Méconnu, le métier de conservateur est indissociable de la transmission : d’une culture, ou encore d’un savoir-faire. Un magnifique ouvrage vient de paraître, emportant le lecteur dans un véritable voyage tout en lui permettant de pénétrer au sein de lieux mythiques et difficilement accessibles pour le grand public.
Par Timothé Guillotin
C’est un métier encore méconnu du grand public. Alors, de prime abord, nous pourrions imaginer que le conservateur est au musée ce que le chef d’orchestre est à l’Opéra : celui qui organise, qui préserve et qui, de facto, consacre son quotidien à faire vivre l’institution qu’il représente. Pourtant, en interrogeant ces garants du patrimoine sur les enjeux liés à sa profession, vous les entendrez, sans aucun doute, évoquer, d’emblée, la notion de transmission. Transmettre, une culture, un savoir-faire, l’engouement pour un artiste, un courant ou une période demeure en effet essentiel à leurs yeux. Vient ensuite, la séduisante et non moins importante idée, de faire voyager le public dans le temps et l’espace.
Pour arriver à leurs fins, les conservateurs redoublent chaque saison d’ingéniosité en organisant des manifestions toujours plus créatives afin de mettre en lumière. Aussi, certains usent parfois d’outils somme toute classiques, comme la publication d’un ouvrage, qui, à condition d’être parfaitement réalisés, peuvent s’avérer très efficaces. Les 100 trésors des bibliothèques militaires présente le double avantage d’emporter le lecteur dans un véritable voyage tout en lui permettant de pénétrer au sein de lieux mythiques et difficilement accessibles pour le grand public. Document patrimonial exceptionnel, le livre est le fruit d’un travail minutieux réalisé par les conservateurs des cinq principales bibliothèques militaires françaises : Polytechnique, Saint Cyr Coëtquidan, École militaire, le Service Historique de la Défense et le service historique des armées. Pendant près de deux ans, chacun s’est appliqué a sélectionner ses plus belles pièces afin qu’elles soient réunies en un seul et même ouvrage. L’Honoré Magazine dévoile en exclusivité quelques unes des plus belles archives. Là aussi, avec la volonté de transmettre.

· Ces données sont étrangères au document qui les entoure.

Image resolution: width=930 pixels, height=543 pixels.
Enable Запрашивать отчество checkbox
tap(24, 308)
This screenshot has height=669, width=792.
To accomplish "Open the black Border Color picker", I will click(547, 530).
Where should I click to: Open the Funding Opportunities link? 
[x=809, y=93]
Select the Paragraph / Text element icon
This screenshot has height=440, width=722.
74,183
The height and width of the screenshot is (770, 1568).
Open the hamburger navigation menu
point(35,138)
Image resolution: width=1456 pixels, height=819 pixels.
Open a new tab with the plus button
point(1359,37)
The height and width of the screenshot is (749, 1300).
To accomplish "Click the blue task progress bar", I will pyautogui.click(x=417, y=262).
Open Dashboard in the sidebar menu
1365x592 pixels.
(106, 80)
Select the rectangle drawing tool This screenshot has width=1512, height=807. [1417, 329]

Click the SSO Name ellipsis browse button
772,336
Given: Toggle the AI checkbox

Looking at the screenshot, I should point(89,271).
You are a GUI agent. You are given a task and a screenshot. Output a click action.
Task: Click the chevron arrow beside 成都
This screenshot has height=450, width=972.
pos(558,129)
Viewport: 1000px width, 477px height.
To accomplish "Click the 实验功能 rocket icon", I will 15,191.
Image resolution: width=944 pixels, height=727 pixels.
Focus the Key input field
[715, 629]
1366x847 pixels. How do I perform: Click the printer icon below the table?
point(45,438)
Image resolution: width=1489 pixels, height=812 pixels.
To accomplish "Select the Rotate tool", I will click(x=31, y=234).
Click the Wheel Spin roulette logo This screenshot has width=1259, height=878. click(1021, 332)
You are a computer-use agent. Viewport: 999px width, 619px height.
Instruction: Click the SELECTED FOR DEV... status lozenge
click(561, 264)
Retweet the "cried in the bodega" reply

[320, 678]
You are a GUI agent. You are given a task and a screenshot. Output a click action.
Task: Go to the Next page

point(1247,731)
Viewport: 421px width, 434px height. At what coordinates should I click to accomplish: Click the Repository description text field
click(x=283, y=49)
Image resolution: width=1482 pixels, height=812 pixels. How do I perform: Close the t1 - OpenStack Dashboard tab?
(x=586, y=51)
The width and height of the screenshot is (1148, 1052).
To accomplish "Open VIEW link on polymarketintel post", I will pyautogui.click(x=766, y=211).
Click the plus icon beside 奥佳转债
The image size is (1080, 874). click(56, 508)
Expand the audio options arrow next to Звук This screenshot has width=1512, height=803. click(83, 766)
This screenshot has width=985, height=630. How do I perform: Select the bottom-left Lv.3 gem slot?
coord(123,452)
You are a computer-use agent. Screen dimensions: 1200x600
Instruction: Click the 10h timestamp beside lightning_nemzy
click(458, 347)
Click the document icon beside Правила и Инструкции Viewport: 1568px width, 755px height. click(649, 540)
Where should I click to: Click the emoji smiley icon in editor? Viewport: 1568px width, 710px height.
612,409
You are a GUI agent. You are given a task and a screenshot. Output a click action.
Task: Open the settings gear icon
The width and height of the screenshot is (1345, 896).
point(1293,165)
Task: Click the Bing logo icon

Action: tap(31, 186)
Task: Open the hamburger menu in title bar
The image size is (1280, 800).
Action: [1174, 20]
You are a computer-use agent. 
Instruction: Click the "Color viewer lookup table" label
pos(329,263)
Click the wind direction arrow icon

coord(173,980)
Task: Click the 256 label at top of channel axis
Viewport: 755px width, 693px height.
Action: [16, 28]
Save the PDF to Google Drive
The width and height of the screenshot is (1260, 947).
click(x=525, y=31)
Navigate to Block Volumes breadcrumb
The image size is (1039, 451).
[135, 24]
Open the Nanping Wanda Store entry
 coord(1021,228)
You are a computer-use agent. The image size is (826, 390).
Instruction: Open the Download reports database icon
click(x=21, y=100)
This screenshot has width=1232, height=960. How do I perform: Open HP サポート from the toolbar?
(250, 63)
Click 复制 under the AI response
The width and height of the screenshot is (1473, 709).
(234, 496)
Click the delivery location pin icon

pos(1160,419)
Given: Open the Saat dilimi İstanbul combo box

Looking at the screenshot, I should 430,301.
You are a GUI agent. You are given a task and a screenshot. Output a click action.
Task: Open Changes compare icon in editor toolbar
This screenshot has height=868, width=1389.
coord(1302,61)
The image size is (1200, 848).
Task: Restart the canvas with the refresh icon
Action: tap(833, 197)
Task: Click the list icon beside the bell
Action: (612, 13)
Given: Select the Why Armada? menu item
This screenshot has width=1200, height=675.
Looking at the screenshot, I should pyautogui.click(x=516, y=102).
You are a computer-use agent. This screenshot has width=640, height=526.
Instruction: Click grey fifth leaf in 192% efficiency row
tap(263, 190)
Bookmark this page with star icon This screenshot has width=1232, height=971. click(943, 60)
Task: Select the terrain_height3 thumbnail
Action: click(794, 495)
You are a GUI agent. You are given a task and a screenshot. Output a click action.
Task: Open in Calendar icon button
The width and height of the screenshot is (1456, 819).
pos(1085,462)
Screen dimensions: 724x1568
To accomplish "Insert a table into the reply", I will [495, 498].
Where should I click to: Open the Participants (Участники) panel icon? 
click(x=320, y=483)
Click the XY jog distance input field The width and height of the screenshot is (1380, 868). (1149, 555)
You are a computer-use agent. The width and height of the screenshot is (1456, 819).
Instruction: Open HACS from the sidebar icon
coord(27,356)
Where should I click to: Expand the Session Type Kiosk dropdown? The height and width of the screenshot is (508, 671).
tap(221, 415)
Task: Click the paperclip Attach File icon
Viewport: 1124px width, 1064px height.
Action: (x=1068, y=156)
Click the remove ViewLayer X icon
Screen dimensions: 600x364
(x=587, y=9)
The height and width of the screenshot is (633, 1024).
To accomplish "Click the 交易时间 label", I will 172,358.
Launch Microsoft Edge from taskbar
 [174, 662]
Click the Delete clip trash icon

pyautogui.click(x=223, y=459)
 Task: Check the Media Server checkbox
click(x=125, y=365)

Construit en six parties, le livre Les 100 trésors des bibliothèques militaires s’ouvre par un thème historique incontournable : la guerre. Ce premier chapitre est titré L’art de la guerre en référence au traité de stratégie militaire du chinois Sun Tzu. Il nous entraîne dans les hauts lieux de l’Histoire militaire à travers pléthore de cartes manuscrites, de plans de champs de bataille et de reproductions de scènes de combat. Au milieu des ces archives, se glissent aussi des documents plus étonnants à l’image d’un guide du parfait aide de camp daté de 1760 qui exhorte les officiers novices à « être jeune de corps et vieux d’esprit ».
Dans la seconde partie, la « Découverture du monde », l’ouvrage nous promène à travers les continents : des îles Canaries au bassin du Mékong en passant par l’Australie et la province de Rio de Janeiro. Nous sommes invités à embarquer dans ce long périple aux côtés des plus prestigieux explorateurs tels que Guillaume Le Testu ou Marco Polo. Immédiatement, il apparait que l’exploration de la surface terrestre restera un inégalable facteur d’évolution. Chaque nouveau territoire apporte en effet son lot de matières à penser, de traditions à découvrir et de connaissances à développer. C’est d’ailleurs de cette connaissance, scientifiques et techniques, dont il est question dans la troisième partie du livre. Nommée, « Sciences & Technologies », elle fait la part belle à la mécanique, à la faune et la flore, à l’anatomie ou encore à l’univers marin. Nous découvrons également les techniques médicales d’époques avec par exemple un manuel de bandages et appareils à l’usage des chirurgiens de l’armée.
Place ensuite à une totale immersion dans la vie des militaires d’antan. Là encore, nous pouvons constater le progrès au fil des siècles à travers les représentations des différents outils du quotidien des soldats : véhicules, livres de gymnastique, instruments médicaux… Ce chapitre introduit la passionnante notion de la communication des armées grâce, entre autres, aux affiches et autres documents de propagande.
Avant de présenter les cinq bibliothèques dans une sixième et dernière partie, nous pouvons retrouver quelques pièces aussi uniques qu’inclassables dans le chapitre intitulé « Surprise et curiosité ». Mention spéciale aux recettes de cuisine typique d’un Paris en état de siège. Édité pendant la guerre de 1870, alors que l’hiver se fait rude et pauvre en réserve alimentaire, ce texte propose entre autres réjouissances, le civet de chien et la ragout de chat…
A l’instar de l’activité des conservateurs, les bibliothèques militaires restent un univers méconnu. Elles gardent pourtant en leur sein certains des plus beaux joyaux de l’Histoire mondiale.